The task: The lines to copy are those with "logo" in them. Pull each one from the entries below.

Data records:
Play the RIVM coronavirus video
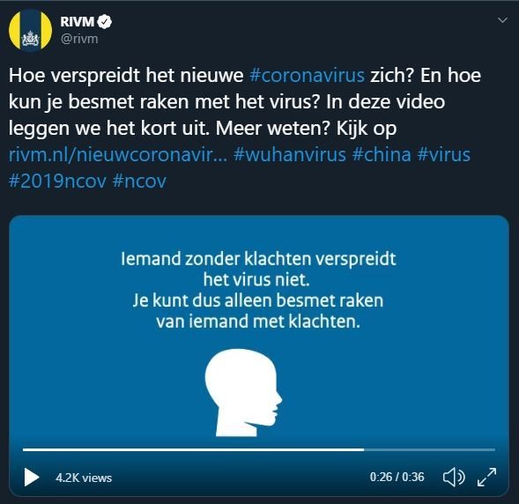The width and height of the screenshot is (519, 504). click(x=32, y=477)
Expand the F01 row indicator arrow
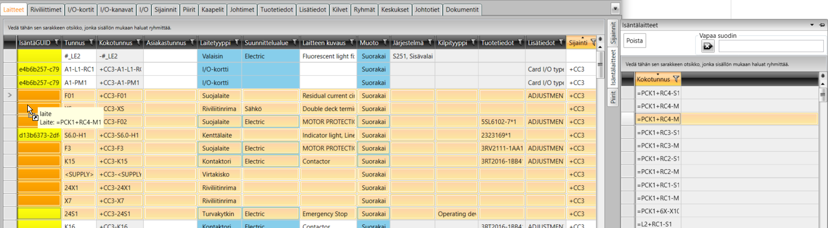 (x=9, y=96)
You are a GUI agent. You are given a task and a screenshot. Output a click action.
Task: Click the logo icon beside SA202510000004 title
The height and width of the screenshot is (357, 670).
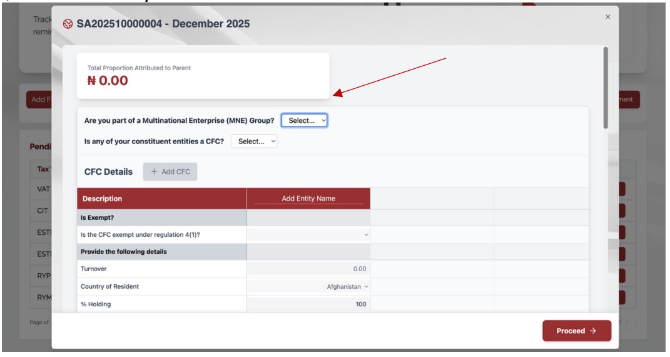coord(68,24)
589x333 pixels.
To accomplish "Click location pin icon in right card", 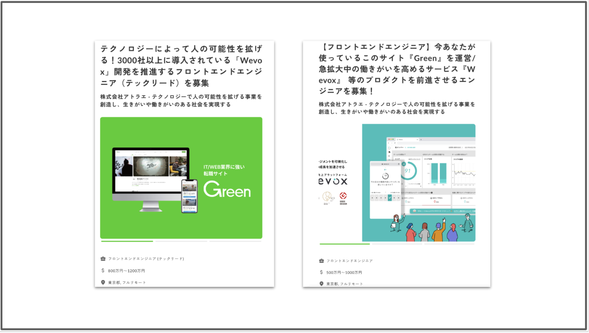I will point(321,284).

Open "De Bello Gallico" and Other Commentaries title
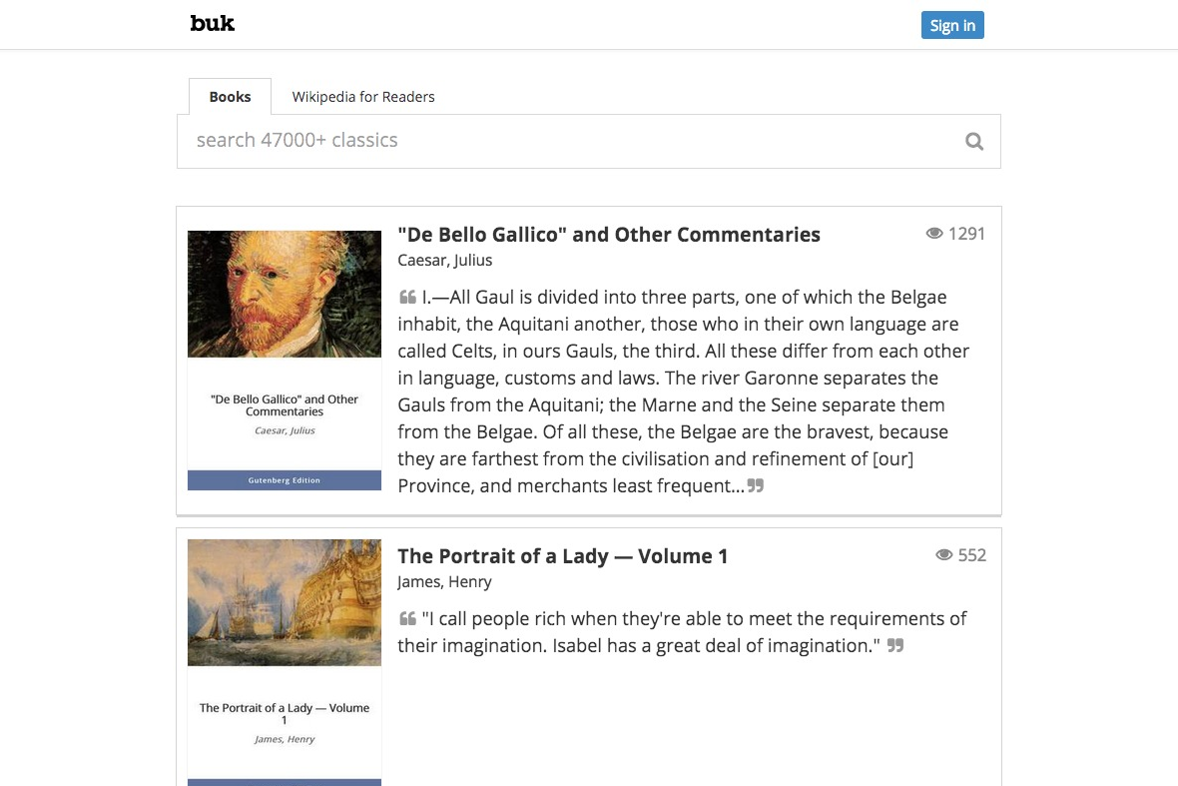tap(609, 235)
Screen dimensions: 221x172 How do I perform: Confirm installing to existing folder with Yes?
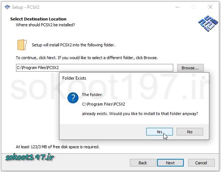(x=159, y=132)
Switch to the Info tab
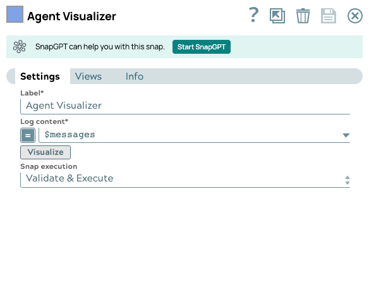Image resolution: width=369 pixels, height=301 pixels. (x=135, y=77)
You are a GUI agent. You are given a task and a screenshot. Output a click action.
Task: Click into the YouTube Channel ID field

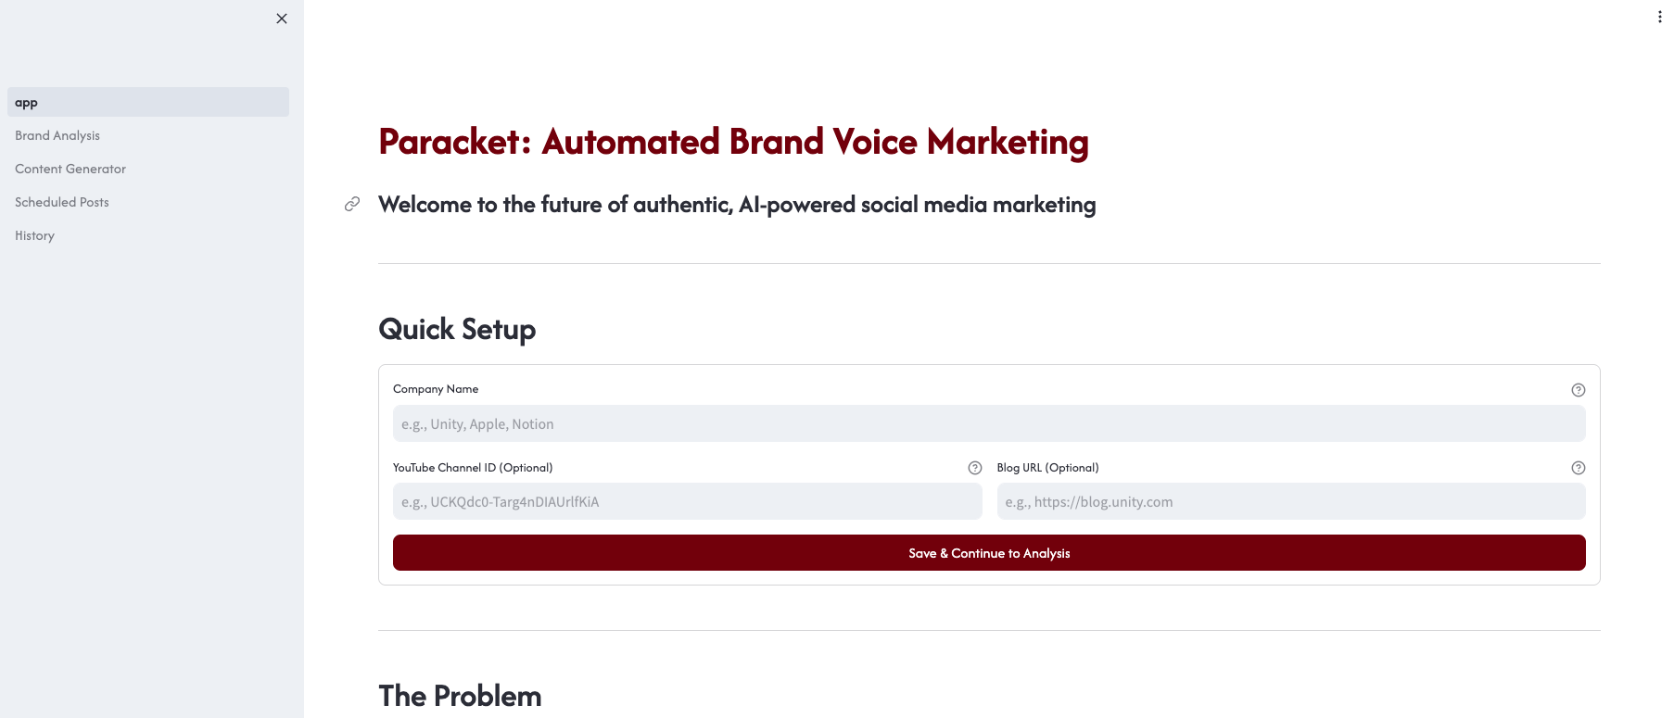687,501
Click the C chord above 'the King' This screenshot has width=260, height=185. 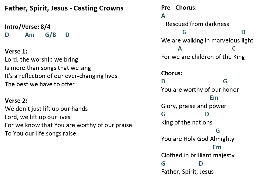(x=234, y=48)

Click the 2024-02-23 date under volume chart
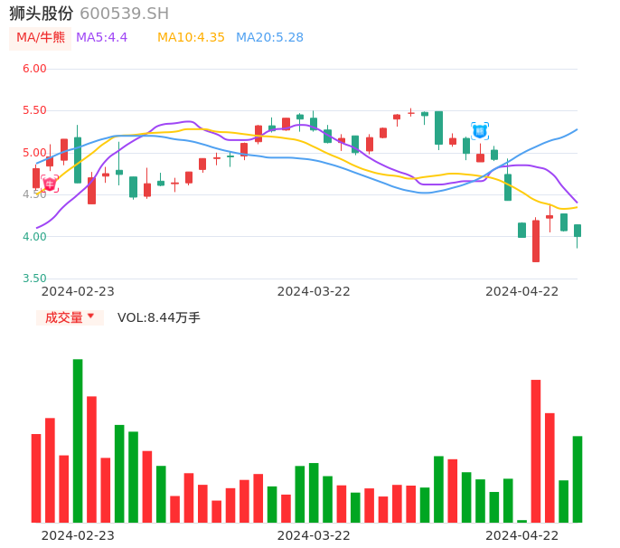coord(78,535)
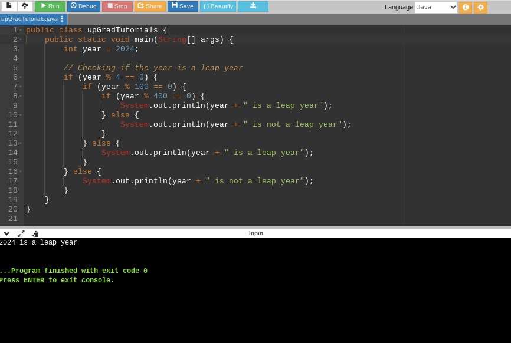The height and width of the screenshot is (343, 511).
Task: Run the Java program
Action: point(50,6)
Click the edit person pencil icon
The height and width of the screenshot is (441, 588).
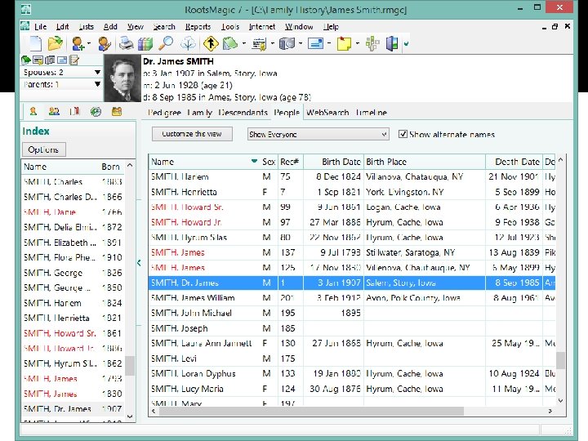(105, 43)
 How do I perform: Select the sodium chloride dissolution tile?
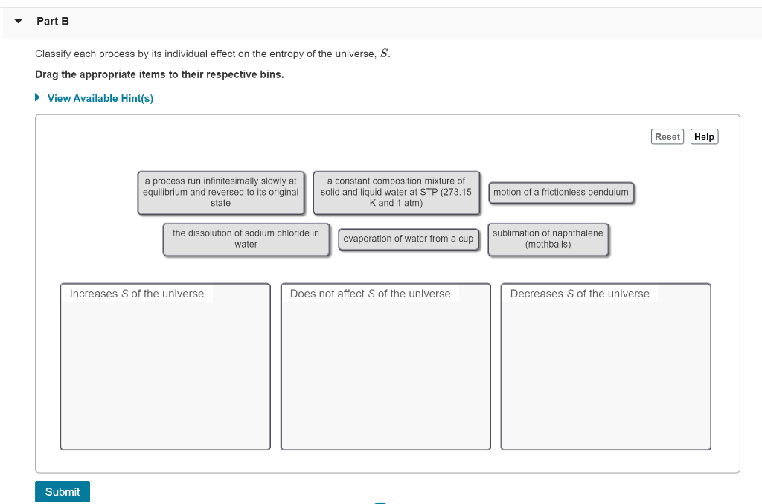(x=246, y=239)
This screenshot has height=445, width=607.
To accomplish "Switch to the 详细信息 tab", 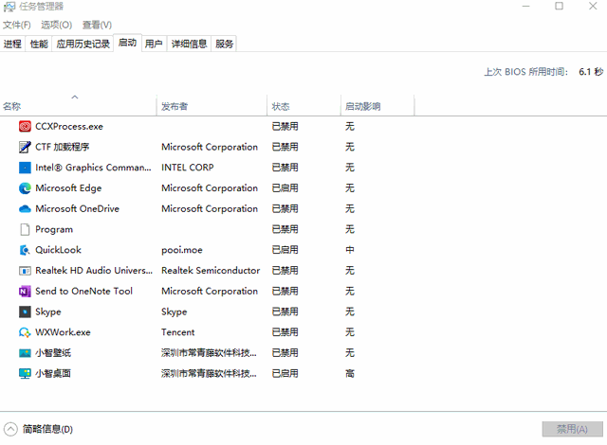I will pos(189,44).
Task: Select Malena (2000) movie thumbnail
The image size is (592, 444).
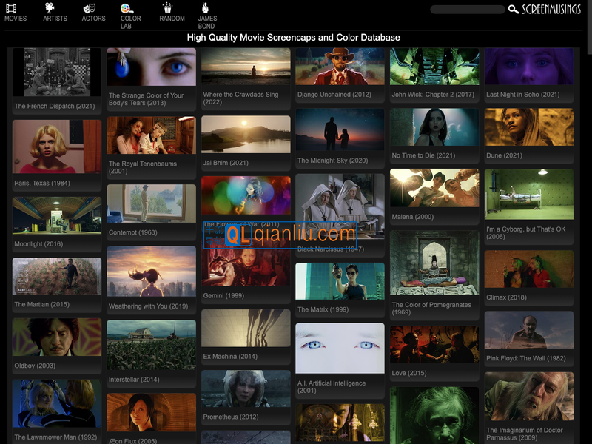Action: pyautogui.click(x=434, y=188)
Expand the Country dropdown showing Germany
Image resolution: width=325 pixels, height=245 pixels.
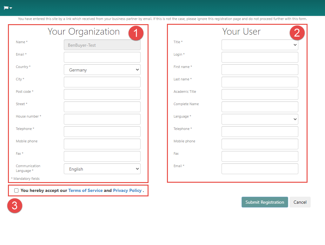click(x=102, y=70)
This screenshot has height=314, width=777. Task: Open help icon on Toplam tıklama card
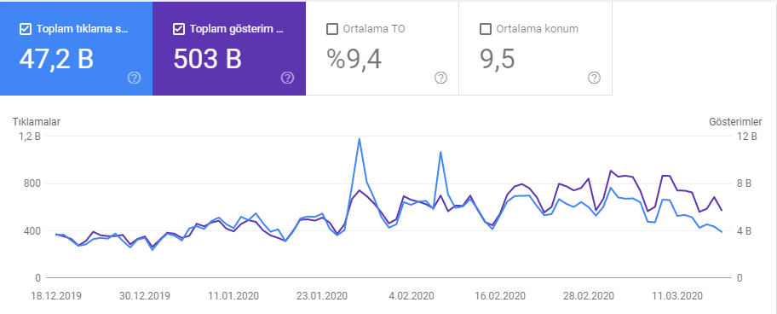(134, 78)
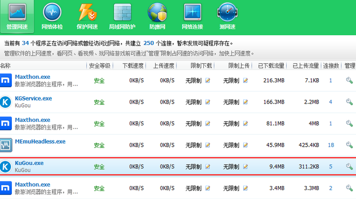Select the last Maxthon.exe row
This screenshot has width=356, height=199.
(178, 188)
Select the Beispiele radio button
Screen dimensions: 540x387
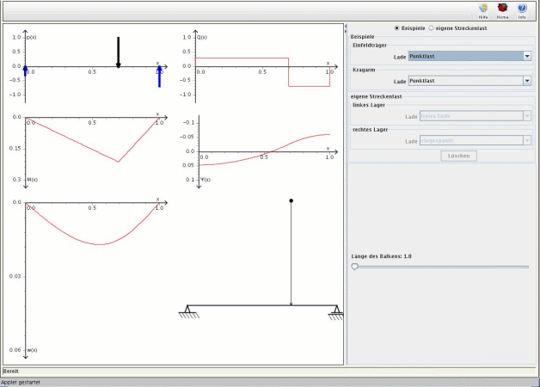(396, 28)
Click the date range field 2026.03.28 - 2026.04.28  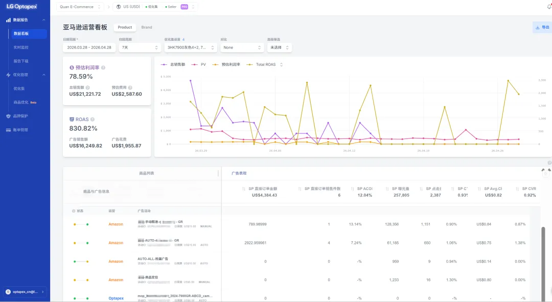(x=89, y=48)
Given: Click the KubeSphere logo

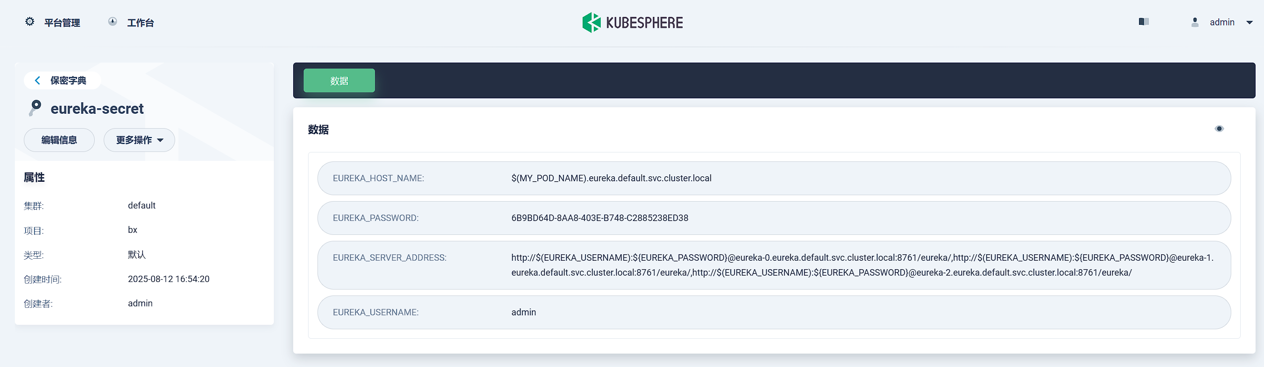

Result of this exercise:
Task: Click the logo icon beside SA202510000004 title
Given: Click the KubeSphere logo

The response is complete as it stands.